Lost and Found
A novel by the influential Harlem Renaissance author Claude McKay, Amiable with Big Teeth (PRH/Penguin; Blackstone Audio; OverDrive Sample) was all but lost in the Columbia University archives. It remained unpublished for 70 years until it was discovered by a doctoral student while doing research, causing a flurry of news reports.
Published last month, it now sports an eye-catching cover and has received a series of pre-pub reviews that drove libraries to buy copies.

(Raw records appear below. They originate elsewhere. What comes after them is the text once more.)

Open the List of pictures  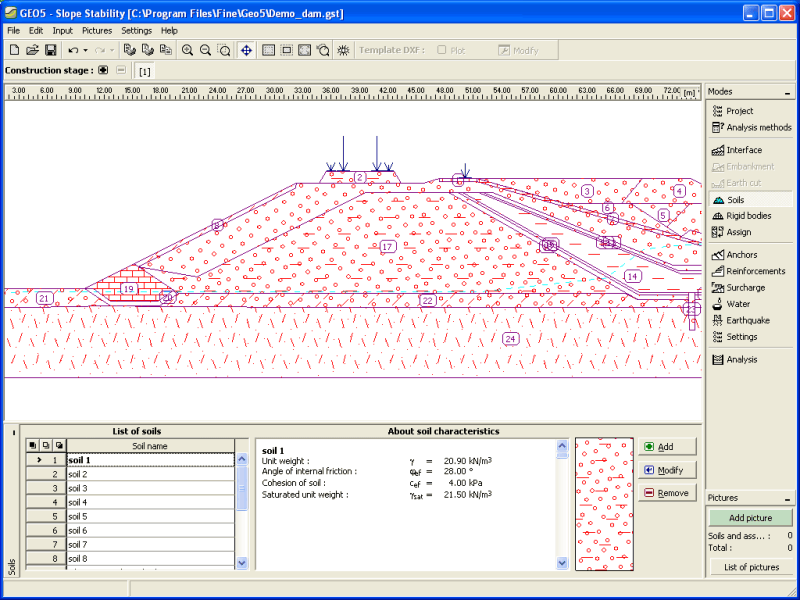pyautogui.click(x=751, y=567)
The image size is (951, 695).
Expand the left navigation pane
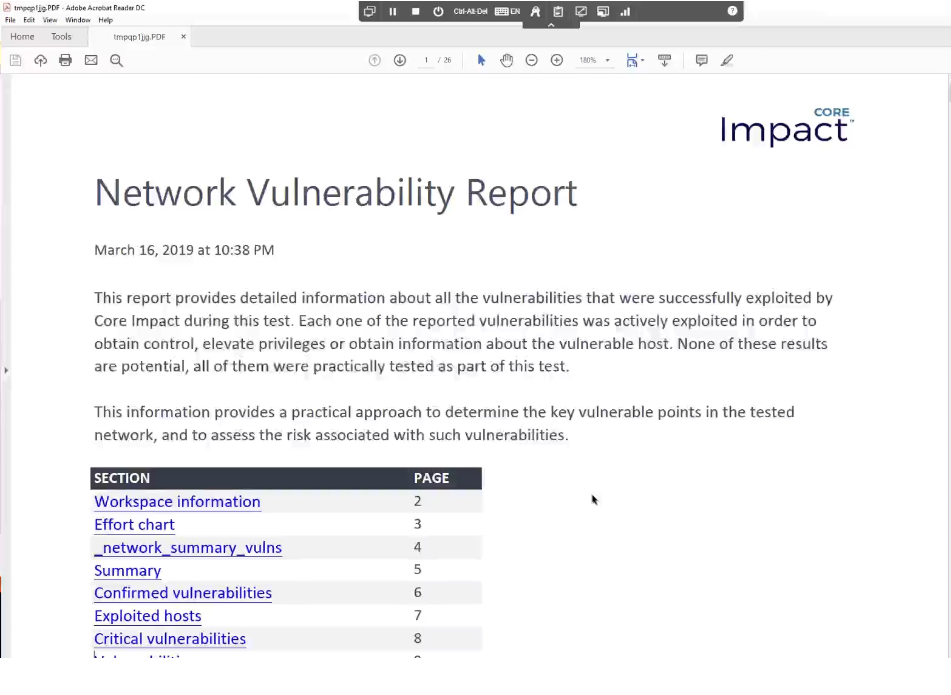5,370
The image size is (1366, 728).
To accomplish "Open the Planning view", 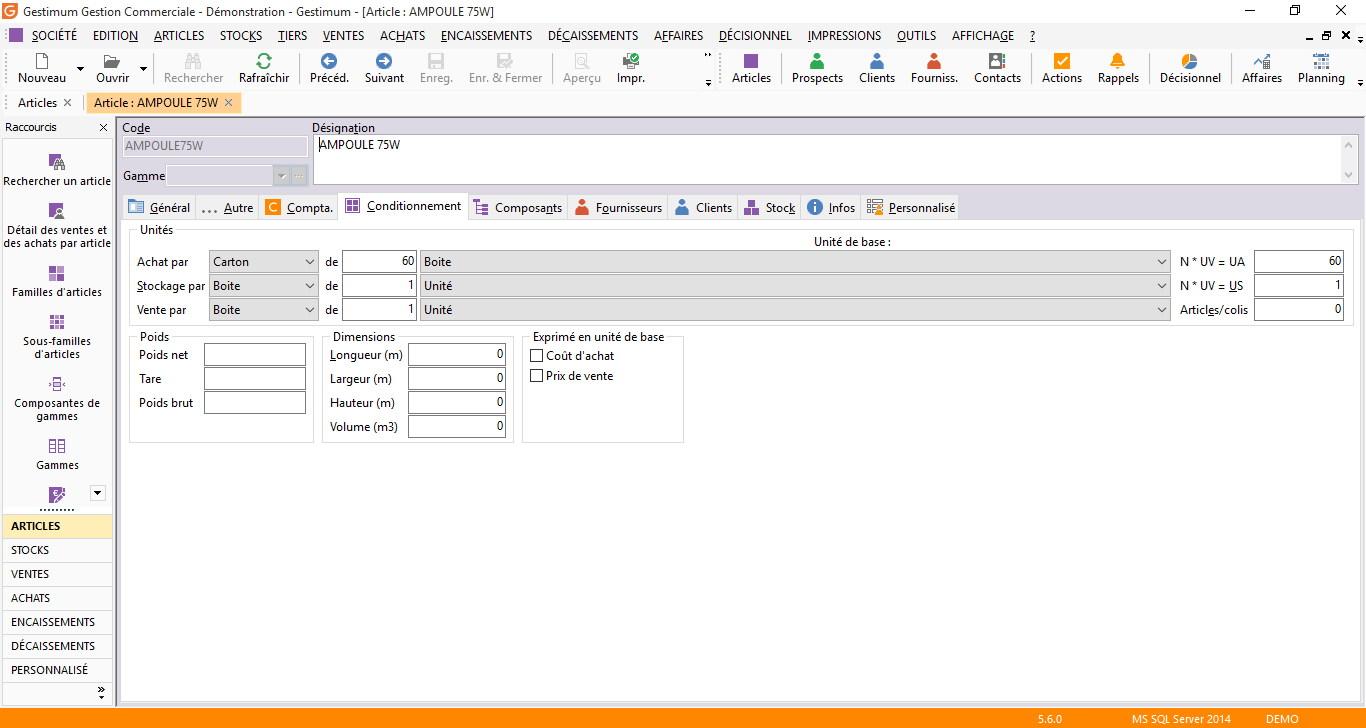I will [1321, 68].
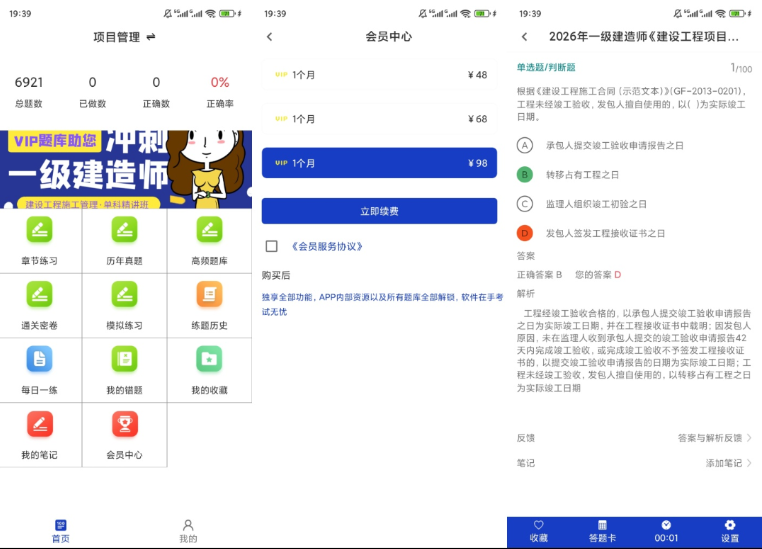Open the 每日一练 daily practice icon
The image size is (762, 549).
click(39, 359)
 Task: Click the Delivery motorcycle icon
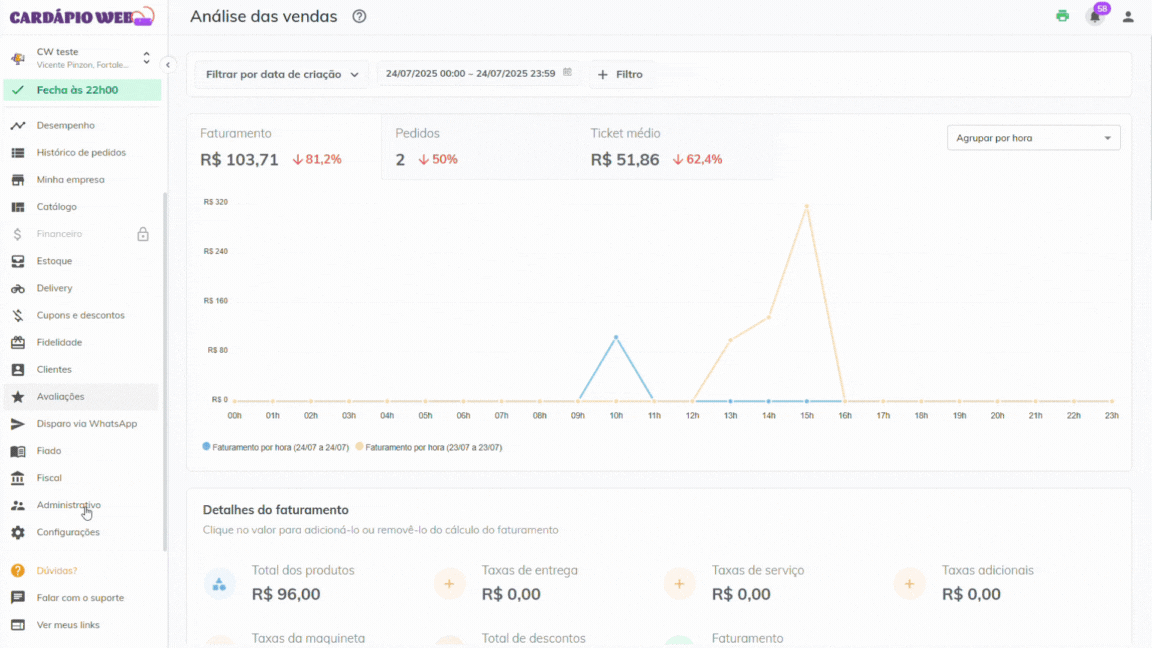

Consumer coverage is now catching up.
Time says the novel “lives up to McKay’s reputation. The book satirizes life in Harlem during the 1935 Italian invasion of Ethiopia … Socialites, intellectuals and hucksters debate the conflict abroad from the parlors and churches of Harlem … McKay mocks both sides, but he knows the stakes: ‘If a native state can maintain its existence in Africa and hold its head up among the white nations,’ one character says, ‘it adds to the self-respect of the colored Americans.'”
Paste reports on the find and the authentication process. The Atlantic provides an in-depth feature.
Claude McKay was already known to the literary world. His 1922 collection of poetry, Harlem Shadows, was a landmark work “that helped usher in the Harlem Renaissance” writes The Atlantic.
At the time the novel was discovered, the NYT provided a account of McKay’s writing and influence on a “generation of black writers, including Langston Hughes. His work includes the 1919 protest poem If We Must Die, (quoted by Winston Churchill) … He also wrote the 1928 best-selling novel Home to Harlem.”
Henry Louis Gates Jr., the Harvard University scholar and one of experts who examined the novel, told the paper, “This is a major discovery … written in the second half of the Harlem Renaissance, it shows that the renaissance continued to be vibrant and creative and turned its focus to international issues.”